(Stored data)
___
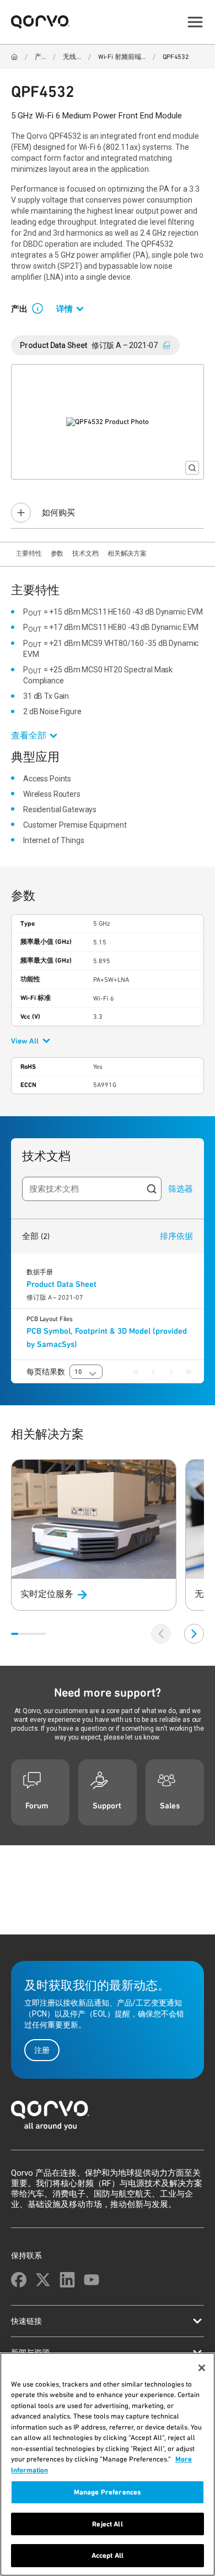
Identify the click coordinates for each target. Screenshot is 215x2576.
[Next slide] (194, 1634)
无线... (71, 57)
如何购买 (58, 513)
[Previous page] (153, 1371)
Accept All (107, 2555)
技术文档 (85, 553)
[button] (42, 307)
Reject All (107, 2524)
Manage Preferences (107, 2492)
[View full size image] (192, 468)
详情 (64, 309)
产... (40, 57)
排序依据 (176, 1236)
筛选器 (180, 1189)
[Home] (14, 56)
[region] (107, 2464)
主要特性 (28, 553)
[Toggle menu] (195, 22)
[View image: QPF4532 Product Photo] (107, 422)
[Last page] (188, 1371)
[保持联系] (18, 2279)
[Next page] (170, 1371)
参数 (57, 553)
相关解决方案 (127, 553)
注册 (42, 2050)
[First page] (135, 1371)
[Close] (202, 2368)
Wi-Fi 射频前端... (122, 57)
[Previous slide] (161, 1634)
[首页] (107, 2119)
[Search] (151, 1188)
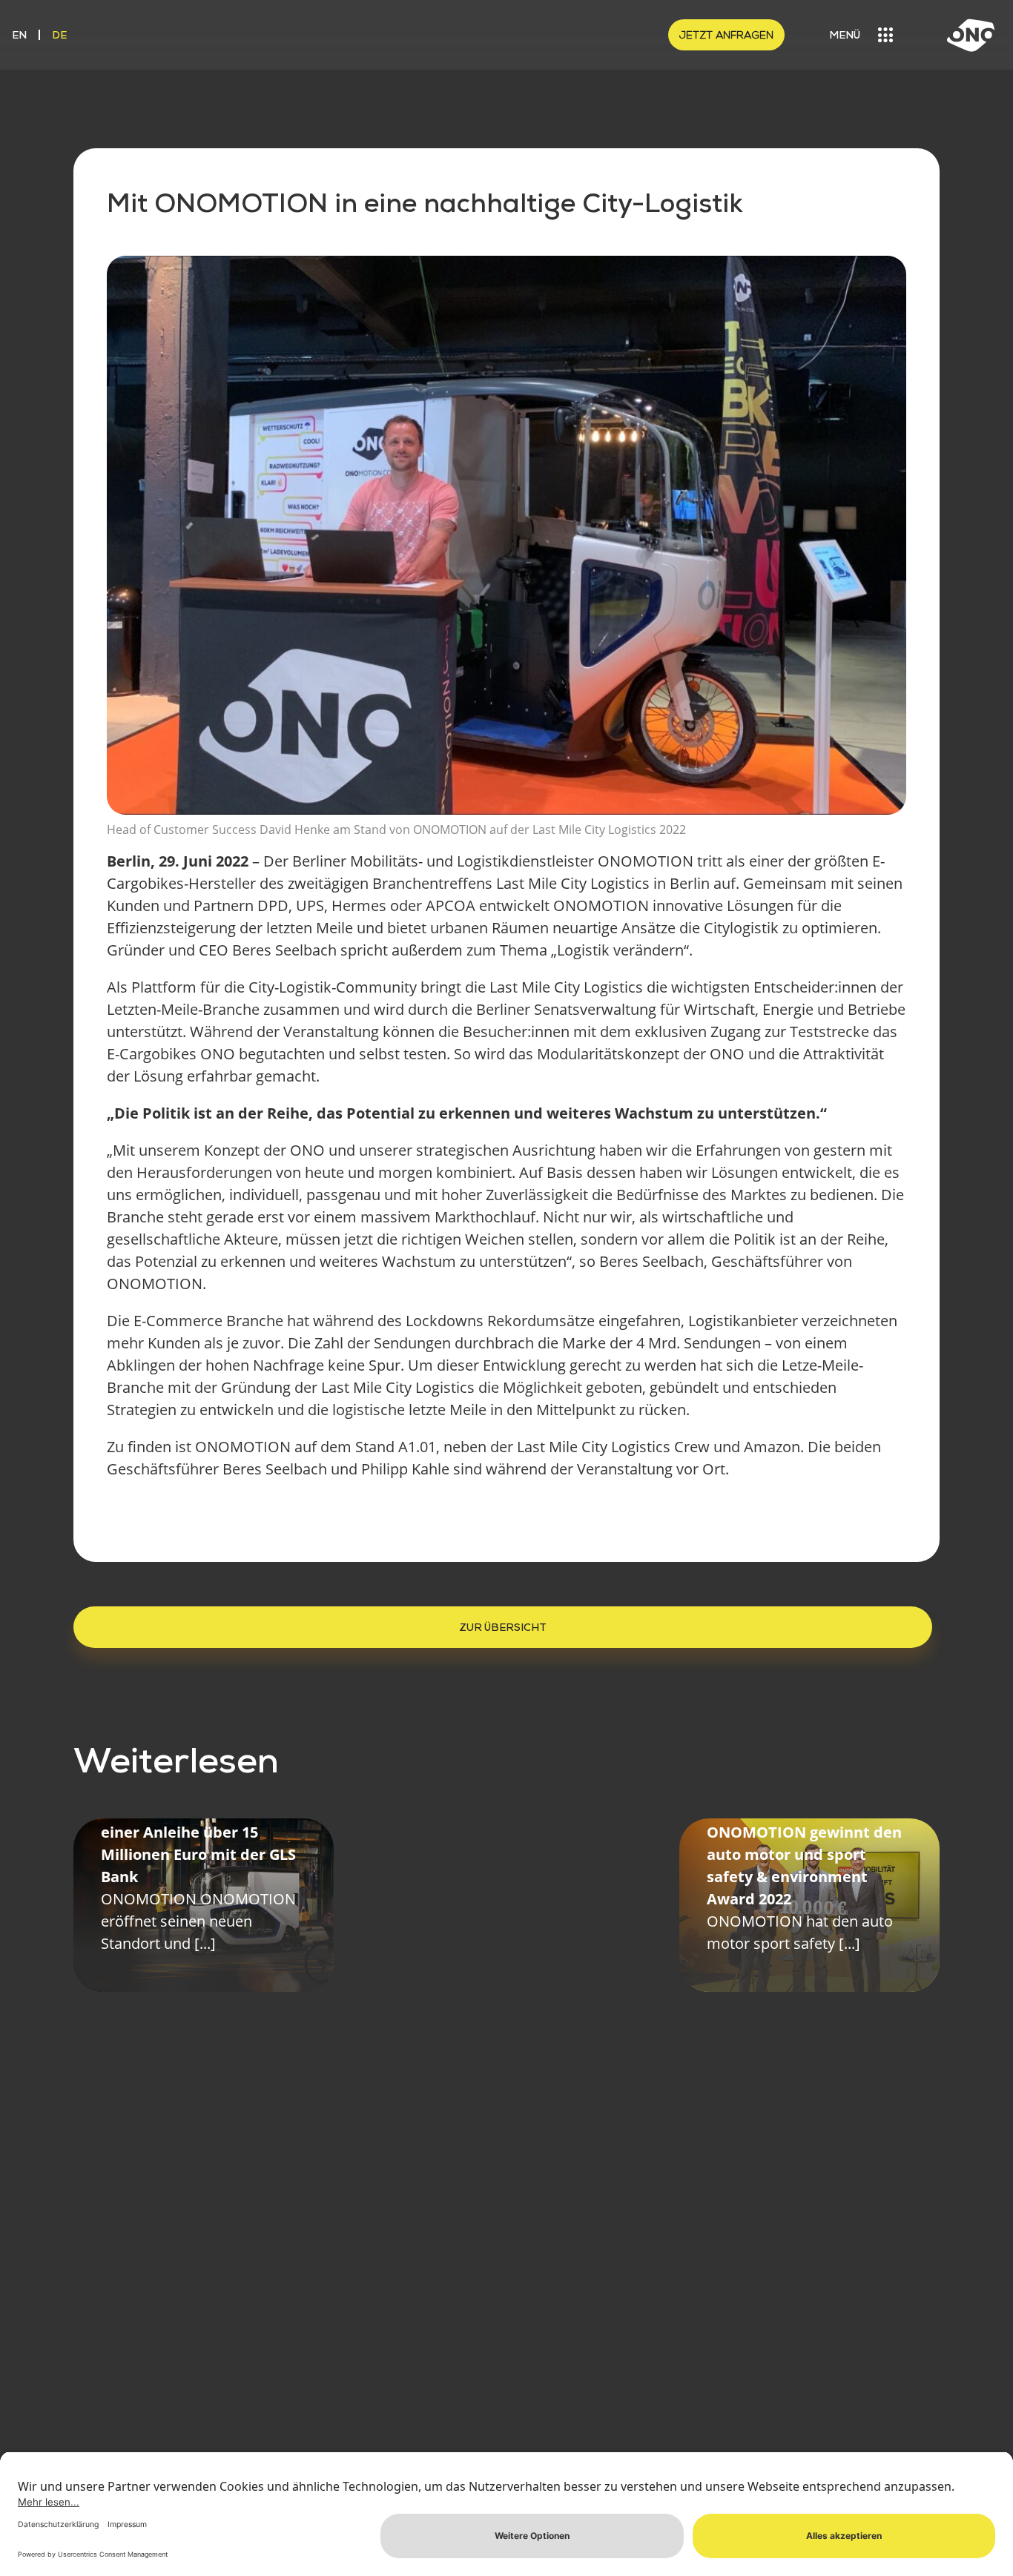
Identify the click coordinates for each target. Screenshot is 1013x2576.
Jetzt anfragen (726, 35)
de (59, 34)
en (19, 34)
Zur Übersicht (503, 1627)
___
DIRECTIONS FOR THIS TASK —
Reproduce each entry exactly as written, but leave out the images.

EXERCISE RESULT —
Identify the click coordinates for each target. Screenshot is 215x2576.
[Next slide] (194, 1634)
无线... (71, 57)
如何购买 (58, 513)
[Previous page] (153, 1371)
Accept All (107, 2555)
技术文档 (85, 553)
[button] (42, 307)
Reject All (107, 2524)
Manage Preferences (107, 2492)
[View full size image] (192, 468)
详情 (64, 309)
产... (40, 57)
排序依据 (176, 1236)
筛选器 (180, 1189)
[Home] (14, 56)
[region] (107, 2464)
主要特性 (28, 553)
[Toggle menu] (195, 22)
[View image: QPF4532 Product Photo] (107, 422)
[Last page] (188, 1371)
[保持联系] (18, 2279)
[Next page] (170, 1371)
参数 (57, 553)
相关解决方案 (127, 553)
注册 (42, 2050)
[First page] (135, 1371)
[Close] (202, 2368)
Wi-Fi 射频前端... (122, 57)
[Previous slide] (161, 1634)
[首页] (107, 2119)
[Search] (151, 1188)
Identify the click coordinates for each target. Screenshot is 1013x2576.
Jetzt anfragen (726, 35)
de (59, 34)
en (19, 34)
Zur Übersicht (503, 1627)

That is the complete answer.